Değişir değişmesine de bazen öyle zamanlar olur ki anne babalar senaryonun değiştiğini fark etmeyebilir. Yeni durumdaki rollerini eski senaryoya göre oynamak durumunda kalabilirler. İşte o zaman sahnede bir şeylerin ters gittiği ailedeki herkes tarafından anlaşılabiliyor. Çocukların ergenlik dönemine girmeye başladığı yıllardan örnek vererek somutlaştırmak istiyorum. Kendi mesleki deneyimlerime göre, anne babaların bilip yapa geldikleri davranışların artık işe yaramadığını ifade etmeleri ergenlik döneminde yoğunlaşıyor. Çünkü ergenin artık otorite ile çatışmalar yaşamaya başlaması, arkadaş çevresinin etkisinin artmış olması, özerk ve aileden farklı bir kimlik geliştirme ihtiyacı aile içi ilişkiler ve iletişim açısından bazı riskler ve fırsatlar ortaya çıkarır. Bu dönemde anne babaların çocuklarının 12-13 yaşlarına kadar kullandığı, işe yarayan ebeveynlik alışkanlıkları artık işe yaramaz hale gelebiliyor. Hatta sorunu çözmek bir yana sorunun büyümesine neden olabiliyor. Örneğin kural dayatma, öneri verme, ne yapması gerektiğini hatırlatma veya ısrar etme gibi ergenin özerkliğine müdahale eden davranışlar çoğunlukla ergenlerin gelişimini olumlu etkilemeyen davranışlara dönüşüyor. Anne babaların dinleme, konuşma, bilişsel esneklik, seçimlere saygı duyma, hata yaparak sonucunu yaşamaya izin verme gibi konularda yeni beceriler kazanmaları gerekiyor. Yani çok kıymetli yavrularının artık tek başına uçmayı deneyimlemeye başladıkları yıllarda anne babaların içlerinde ortaya çıkan koruma isteğini fark edip gerekli olmayan koruma davranışlarını azaltmaları gerekiyor. Çünkü çocuklar uçmayı deneyerek öğreniyor. Ve bu deneyimler çocuklarınızı güçlendiriyor. Güçlenirlerse onlar uçarken onlara güvenebilirsiniz. Kendi başının çaresine bakabileceğinden emin olabilirsiniz.

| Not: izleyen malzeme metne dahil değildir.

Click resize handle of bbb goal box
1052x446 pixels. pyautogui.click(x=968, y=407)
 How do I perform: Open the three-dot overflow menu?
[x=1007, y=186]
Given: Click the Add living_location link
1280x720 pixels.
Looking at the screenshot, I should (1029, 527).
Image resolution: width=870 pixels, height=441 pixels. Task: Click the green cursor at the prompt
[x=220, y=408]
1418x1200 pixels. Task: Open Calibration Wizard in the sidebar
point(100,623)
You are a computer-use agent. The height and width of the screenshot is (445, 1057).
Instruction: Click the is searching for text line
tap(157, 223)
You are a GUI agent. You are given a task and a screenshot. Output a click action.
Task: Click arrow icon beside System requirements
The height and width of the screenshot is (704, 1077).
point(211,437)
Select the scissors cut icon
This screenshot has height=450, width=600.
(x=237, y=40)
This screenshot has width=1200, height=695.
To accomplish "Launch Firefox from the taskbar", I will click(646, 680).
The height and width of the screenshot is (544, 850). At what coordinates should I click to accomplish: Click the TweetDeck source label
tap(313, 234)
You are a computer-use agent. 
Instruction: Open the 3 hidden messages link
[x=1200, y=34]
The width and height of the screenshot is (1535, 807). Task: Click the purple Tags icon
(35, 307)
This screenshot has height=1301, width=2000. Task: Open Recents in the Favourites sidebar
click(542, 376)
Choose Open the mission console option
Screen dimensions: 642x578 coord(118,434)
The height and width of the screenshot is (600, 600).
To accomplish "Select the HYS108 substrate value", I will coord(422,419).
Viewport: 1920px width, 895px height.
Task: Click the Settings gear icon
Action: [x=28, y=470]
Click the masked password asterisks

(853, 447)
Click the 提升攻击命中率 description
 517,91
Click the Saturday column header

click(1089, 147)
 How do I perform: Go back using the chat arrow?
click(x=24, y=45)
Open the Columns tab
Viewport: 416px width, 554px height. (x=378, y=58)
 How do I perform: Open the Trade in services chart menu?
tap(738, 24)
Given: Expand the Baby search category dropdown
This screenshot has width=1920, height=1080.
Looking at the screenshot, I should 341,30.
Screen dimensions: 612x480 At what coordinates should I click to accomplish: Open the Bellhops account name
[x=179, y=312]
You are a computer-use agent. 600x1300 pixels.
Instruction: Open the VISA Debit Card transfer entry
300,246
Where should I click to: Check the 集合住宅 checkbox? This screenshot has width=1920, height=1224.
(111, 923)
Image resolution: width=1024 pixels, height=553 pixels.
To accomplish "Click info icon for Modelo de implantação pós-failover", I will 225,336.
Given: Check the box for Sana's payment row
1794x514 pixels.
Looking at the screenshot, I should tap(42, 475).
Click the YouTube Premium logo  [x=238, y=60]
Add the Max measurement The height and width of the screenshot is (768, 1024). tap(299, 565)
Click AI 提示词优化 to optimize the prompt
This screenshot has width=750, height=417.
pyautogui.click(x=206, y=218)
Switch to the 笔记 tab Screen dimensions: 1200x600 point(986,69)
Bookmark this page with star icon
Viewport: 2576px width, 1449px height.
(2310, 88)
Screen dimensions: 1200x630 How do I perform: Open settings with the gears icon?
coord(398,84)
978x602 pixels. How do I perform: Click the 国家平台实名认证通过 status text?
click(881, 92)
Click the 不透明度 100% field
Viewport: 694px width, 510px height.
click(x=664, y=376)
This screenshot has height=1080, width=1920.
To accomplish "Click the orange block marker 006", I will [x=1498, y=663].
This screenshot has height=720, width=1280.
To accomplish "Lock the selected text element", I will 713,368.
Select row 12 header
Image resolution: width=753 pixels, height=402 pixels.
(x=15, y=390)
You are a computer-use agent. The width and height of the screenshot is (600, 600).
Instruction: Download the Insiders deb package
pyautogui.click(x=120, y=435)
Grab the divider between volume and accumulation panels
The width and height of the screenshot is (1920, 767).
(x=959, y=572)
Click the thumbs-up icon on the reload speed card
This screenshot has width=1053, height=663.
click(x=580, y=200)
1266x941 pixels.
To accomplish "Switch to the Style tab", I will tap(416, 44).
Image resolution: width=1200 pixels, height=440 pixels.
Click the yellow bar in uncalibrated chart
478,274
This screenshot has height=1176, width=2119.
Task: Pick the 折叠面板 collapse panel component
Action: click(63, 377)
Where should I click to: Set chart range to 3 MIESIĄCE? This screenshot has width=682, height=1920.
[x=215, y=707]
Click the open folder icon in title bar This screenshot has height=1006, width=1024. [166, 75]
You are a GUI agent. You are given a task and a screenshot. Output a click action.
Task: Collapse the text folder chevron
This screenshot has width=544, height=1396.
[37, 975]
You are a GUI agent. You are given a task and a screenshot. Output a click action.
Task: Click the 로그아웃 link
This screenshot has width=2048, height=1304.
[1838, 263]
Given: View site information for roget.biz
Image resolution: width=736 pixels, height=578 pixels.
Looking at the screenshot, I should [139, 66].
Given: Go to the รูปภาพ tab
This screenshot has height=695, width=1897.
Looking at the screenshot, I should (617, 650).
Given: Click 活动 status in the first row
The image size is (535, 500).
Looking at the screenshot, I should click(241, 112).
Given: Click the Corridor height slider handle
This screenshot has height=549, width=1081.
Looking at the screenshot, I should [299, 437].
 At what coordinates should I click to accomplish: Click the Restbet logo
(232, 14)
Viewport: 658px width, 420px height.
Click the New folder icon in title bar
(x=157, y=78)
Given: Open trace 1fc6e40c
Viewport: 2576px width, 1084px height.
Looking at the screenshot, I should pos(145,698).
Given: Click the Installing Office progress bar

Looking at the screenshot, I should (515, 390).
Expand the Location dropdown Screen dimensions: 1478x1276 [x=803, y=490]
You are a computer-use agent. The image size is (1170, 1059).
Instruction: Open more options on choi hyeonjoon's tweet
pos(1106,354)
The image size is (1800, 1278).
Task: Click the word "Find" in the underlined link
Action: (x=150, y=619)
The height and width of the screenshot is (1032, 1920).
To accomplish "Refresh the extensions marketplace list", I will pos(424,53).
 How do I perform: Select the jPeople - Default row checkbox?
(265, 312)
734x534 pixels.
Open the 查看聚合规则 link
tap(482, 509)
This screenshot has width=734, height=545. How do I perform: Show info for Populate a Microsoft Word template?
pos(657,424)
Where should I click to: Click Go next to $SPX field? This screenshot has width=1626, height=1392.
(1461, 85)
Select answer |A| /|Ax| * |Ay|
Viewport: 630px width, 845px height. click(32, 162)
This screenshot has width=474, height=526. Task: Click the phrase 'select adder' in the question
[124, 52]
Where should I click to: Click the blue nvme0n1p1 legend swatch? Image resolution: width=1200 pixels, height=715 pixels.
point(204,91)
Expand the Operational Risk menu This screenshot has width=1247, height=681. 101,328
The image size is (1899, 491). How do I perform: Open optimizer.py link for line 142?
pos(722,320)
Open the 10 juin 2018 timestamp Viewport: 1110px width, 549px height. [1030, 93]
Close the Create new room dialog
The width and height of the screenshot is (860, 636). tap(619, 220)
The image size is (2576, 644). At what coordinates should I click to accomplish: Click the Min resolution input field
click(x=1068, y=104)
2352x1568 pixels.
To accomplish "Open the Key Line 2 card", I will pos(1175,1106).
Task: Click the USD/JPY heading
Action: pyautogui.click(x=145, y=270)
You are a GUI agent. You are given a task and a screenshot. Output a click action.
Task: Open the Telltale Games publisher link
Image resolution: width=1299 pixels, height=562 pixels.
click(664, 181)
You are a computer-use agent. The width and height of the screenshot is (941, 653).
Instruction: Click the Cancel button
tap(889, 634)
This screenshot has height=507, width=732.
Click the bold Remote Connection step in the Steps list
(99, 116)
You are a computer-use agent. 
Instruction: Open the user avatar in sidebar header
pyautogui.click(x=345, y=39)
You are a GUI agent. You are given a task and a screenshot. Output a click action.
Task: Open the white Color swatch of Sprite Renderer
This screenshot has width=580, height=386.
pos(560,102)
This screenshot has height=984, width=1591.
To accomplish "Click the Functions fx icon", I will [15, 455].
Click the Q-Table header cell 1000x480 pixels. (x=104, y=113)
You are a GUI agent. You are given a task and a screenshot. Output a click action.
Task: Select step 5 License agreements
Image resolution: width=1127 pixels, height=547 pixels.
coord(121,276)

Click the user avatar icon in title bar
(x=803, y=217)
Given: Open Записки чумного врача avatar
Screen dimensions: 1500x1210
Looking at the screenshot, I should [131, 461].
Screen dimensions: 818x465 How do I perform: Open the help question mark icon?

İlk çocukluk yıları ve ergenlik dönemi anne-babalık rollerinin senaryosuna baktığımız zaman aradaki değişmeyi daha net görmek mümkün olur. Ancak değişimin yavaş yavaş olması anne babaları bir şeyin değişmediği yanılgısına düşürmesin. Çocuklarınız değişiyor. Rolleriniz de. Çünkü anne babalık, senaryosu sürekli değişen bir roldür. Çocuklar ezbere büyütülmez. Yeni senaryonun nasıl olduğunu çocuklarınızın gözlerine bakınca görebilirsiniz. Duygularını, düşüncelerini ifade etmelerine fırsat verirseniz yeni senaryo hakkında size sufle ederler. Yine de hayat sahnesi bu, anne babalar da hata yapar. Mükemmel anne baba diye bir şey yoktur. Ara sıra yapılmış olan hataları ebeveyn çocuk ilişkisi tölere edecek güçtedir. Yeter ki çocuklarınız ile ilişkiniz güçlü, senaryonuz güncel olsun.